╭─ LISTED ENTRIES
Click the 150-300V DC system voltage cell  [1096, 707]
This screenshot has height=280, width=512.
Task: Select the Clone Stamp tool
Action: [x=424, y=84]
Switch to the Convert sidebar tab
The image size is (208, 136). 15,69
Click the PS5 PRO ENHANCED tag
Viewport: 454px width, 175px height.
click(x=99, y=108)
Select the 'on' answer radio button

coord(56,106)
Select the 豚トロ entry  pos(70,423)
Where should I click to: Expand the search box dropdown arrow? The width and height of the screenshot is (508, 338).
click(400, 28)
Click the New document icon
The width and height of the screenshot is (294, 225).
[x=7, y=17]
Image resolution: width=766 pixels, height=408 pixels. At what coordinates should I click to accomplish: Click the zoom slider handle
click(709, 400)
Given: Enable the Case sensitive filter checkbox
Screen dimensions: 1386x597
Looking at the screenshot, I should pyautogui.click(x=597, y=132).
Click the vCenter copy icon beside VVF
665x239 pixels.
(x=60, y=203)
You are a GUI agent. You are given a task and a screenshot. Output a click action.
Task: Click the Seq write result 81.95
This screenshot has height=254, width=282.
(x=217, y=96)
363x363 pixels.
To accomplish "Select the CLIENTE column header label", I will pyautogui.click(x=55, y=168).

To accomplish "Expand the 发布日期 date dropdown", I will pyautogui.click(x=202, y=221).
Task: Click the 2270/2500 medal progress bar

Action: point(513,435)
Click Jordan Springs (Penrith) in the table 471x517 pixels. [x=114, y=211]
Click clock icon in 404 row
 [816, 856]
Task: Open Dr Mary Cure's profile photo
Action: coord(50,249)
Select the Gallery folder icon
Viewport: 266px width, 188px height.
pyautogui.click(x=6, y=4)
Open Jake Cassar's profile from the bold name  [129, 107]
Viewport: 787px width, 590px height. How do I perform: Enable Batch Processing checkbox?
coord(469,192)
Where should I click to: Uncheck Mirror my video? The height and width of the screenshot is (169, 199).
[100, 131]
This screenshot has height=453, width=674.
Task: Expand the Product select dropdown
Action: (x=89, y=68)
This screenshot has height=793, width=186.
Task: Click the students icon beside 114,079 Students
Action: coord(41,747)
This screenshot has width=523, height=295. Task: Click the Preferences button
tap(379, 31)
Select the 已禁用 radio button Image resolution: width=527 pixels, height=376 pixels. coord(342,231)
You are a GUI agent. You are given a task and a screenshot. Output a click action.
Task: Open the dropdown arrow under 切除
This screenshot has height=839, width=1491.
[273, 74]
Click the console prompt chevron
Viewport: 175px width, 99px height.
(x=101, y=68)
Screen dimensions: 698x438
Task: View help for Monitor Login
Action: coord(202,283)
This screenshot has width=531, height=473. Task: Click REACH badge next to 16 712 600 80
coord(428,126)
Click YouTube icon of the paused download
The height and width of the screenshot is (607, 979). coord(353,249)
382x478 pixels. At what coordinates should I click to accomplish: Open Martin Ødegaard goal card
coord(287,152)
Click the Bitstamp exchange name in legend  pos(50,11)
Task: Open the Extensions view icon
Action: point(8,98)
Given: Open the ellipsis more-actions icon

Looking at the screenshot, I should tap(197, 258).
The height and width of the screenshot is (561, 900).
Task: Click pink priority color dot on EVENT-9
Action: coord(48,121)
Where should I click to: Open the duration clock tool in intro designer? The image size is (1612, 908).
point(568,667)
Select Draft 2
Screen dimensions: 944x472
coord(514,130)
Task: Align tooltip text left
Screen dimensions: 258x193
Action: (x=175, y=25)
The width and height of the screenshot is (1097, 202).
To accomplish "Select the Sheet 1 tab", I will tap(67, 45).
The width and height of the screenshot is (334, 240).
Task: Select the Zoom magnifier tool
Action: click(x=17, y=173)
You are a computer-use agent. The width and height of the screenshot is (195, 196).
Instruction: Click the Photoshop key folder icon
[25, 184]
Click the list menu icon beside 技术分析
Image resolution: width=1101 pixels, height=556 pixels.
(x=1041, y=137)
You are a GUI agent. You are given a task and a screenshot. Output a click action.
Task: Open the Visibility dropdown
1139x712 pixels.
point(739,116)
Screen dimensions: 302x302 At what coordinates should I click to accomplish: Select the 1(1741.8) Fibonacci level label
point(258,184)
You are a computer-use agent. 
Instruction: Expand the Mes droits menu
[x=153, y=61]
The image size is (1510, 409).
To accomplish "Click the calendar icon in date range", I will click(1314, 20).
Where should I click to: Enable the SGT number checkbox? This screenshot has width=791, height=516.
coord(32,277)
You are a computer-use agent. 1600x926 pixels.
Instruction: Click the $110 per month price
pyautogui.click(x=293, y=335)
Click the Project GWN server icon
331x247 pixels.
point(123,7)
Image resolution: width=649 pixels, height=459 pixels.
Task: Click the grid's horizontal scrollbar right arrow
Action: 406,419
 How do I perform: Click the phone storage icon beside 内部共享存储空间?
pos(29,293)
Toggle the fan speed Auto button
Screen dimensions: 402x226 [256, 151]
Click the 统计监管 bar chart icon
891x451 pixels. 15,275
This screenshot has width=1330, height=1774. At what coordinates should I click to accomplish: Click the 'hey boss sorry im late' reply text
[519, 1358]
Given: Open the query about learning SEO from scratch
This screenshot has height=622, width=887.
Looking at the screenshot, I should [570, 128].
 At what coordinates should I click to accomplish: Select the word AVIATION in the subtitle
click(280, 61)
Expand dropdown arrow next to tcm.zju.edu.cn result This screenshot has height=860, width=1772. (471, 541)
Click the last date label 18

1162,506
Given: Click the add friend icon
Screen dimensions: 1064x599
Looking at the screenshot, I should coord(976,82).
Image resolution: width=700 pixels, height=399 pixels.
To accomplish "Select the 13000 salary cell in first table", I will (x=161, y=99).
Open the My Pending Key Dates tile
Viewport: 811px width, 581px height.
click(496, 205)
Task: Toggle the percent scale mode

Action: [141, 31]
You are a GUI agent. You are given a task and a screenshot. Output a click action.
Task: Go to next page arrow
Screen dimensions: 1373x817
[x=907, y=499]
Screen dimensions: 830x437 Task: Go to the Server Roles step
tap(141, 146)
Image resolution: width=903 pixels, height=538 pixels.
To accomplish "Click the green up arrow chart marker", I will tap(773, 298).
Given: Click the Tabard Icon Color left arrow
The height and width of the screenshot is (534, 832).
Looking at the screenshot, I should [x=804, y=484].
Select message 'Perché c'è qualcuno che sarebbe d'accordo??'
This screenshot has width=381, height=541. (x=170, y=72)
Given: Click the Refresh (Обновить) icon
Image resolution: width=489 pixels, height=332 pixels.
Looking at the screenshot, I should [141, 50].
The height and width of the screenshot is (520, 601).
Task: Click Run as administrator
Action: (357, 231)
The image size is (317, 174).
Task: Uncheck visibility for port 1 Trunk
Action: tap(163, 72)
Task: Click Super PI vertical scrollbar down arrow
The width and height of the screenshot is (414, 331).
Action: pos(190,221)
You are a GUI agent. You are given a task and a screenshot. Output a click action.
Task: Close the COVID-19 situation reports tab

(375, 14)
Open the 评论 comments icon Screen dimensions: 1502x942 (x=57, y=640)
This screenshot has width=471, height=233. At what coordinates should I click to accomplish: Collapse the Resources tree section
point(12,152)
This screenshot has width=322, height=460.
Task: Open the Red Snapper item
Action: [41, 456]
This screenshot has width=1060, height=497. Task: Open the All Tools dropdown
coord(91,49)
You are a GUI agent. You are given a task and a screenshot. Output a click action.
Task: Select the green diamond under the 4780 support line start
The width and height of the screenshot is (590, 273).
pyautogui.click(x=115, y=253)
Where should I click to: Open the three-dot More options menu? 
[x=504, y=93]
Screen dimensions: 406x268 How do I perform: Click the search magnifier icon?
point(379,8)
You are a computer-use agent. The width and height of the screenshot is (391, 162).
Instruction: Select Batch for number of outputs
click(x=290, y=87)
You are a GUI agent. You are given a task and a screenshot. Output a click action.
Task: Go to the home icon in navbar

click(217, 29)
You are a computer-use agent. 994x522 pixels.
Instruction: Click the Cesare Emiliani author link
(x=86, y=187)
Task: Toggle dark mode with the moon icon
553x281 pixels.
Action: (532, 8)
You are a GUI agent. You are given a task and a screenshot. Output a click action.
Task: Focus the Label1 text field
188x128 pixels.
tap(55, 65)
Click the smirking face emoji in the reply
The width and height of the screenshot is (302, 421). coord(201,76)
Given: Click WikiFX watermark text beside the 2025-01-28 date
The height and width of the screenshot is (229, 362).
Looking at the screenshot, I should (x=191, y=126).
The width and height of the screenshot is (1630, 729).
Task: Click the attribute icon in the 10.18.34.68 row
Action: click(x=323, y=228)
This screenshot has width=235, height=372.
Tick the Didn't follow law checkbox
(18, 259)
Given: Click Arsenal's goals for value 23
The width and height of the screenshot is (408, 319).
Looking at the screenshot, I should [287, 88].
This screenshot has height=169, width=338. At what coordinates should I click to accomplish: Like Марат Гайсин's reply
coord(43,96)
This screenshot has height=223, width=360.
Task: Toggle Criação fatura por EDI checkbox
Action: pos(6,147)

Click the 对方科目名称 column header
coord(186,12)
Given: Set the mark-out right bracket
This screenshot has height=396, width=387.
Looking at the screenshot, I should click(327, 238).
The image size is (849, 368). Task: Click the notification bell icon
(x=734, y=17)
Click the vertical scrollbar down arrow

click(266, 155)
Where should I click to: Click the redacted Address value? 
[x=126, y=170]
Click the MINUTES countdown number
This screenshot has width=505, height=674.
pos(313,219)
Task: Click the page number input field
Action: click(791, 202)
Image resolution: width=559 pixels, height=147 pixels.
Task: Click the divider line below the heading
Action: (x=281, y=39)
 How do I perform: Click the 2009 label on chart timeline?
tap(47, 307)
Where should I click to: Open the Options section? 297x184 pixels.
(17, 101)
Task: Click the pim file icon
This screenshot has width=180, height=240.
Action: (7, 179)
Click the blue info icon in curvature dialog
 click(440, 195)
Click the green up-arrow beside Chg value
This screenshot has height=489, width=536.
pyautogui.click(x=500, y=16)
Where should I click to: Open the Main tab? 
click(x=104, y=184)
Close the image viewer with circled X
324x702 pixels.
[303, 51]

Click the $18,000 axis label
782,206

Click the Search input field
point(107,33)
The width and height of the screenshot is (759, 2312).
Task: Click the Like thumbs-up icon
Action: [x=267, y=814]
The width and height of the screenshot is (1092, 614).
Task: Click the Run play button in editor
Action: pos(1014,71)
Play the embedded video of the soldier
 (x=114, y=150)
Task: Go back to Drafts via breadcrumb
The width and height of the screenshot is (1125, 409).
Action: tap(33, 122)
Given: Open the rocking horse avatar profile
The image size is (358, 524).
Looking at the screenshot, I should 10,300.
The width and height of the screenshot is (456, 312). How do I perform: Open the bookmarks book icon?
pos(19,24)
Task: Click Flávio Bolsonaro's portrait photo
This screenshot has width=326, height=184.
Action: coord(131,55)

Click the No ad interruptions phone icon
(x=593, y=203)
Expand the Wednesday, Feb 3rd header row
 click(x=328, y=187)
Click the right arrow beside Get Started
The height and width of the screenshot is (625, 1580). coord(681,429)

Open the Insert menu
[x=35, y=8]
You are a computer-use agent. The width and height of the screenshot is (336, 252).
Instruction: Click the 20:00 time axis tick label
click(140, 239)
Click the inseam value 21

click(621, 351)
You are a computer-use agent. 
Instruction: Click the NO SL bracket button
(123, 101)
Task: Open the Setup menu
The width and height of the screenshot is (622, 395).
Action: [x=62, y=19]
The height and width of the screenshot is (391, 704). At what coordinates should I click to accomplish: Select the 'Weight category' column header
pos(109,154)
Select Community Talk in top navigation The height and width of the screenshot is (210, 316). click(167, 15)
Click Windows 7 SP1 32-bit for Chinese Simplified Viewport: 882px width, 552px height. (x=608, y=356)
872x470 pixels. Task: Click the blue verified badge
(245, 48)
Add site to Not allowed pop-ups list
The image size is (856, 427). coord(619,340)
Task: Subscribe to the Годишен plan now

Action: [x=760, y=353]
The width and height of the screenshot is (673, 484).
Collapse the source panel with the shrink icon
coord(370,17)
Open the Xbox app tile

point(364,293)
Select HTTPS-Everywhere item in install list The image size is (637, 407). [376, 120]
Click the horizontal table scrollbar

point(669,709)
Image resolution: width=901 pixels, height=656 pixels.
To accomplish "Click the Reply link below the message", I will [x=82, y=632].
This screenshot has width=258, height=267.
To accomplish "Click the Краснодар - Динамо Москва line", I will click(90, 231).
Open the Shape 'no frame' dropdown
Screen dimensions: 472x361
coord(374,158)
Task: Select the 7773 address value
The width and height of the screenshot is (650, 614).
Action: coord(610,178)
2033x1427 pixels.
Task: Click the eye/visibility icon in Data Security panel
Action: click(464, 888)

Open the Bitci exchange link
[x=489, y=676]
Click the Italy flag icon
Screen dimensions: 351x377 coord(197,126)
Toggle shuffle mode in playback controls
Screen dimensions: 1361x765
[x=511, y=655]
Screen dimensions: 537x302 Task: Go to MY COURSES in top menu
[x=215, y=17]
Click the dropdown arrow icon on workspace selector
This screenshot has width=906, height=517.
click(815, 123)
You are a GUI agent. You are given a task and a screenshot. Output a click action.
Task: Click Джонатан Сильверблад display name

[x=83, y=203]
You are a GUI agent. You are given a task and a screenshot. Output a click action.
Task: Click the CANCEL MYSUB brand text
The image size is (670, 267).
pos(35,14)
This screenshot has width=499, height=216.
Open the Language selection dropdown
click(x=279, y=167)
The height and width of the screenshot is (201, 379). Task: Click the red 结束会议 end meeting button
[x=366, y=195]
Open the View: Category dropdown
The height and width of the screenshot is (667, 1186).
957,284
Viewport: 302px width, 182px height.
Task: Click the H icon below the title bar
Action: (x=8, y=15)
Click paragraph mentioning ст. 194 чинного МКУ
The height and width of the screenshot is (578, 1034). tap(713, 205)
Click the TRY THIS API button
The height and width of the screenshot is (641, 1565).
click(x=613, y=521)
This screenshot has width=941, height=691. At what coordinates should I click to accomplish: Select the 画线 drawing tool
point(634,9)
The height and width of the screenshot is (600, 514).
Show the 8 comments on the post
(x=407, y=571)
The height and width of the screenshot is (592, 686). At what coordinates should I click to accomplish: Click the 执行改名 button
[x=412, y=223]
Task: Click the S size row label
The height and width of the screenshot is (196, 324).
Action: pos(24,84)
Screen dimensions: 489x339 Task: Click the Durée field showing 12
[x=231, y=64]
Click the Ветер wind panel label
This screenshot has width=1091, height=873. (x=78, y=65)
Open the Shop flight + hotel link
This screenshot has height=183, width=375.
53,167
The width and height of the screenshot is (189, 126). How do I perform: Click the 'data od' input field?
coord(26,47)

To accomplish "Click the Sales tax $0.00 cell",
╰─
WHAT THE TASK ASKS — Print, unaltered, every line from the beginning of the material down to the line with "Click the PS5 PRO ENHANCED tag".

EXPECTED ANSWER —
Click the 150-300V DC system voltage cell  [1096, 707]
This screenshot has height=280, width=512.
Task: Select the Clone Stamp tool
Action: [x=424, y=84]
Switch to the Convert sidebar tab
The image size is (208, 136). 15,69
Click the PS5 PRO ENHANCED tag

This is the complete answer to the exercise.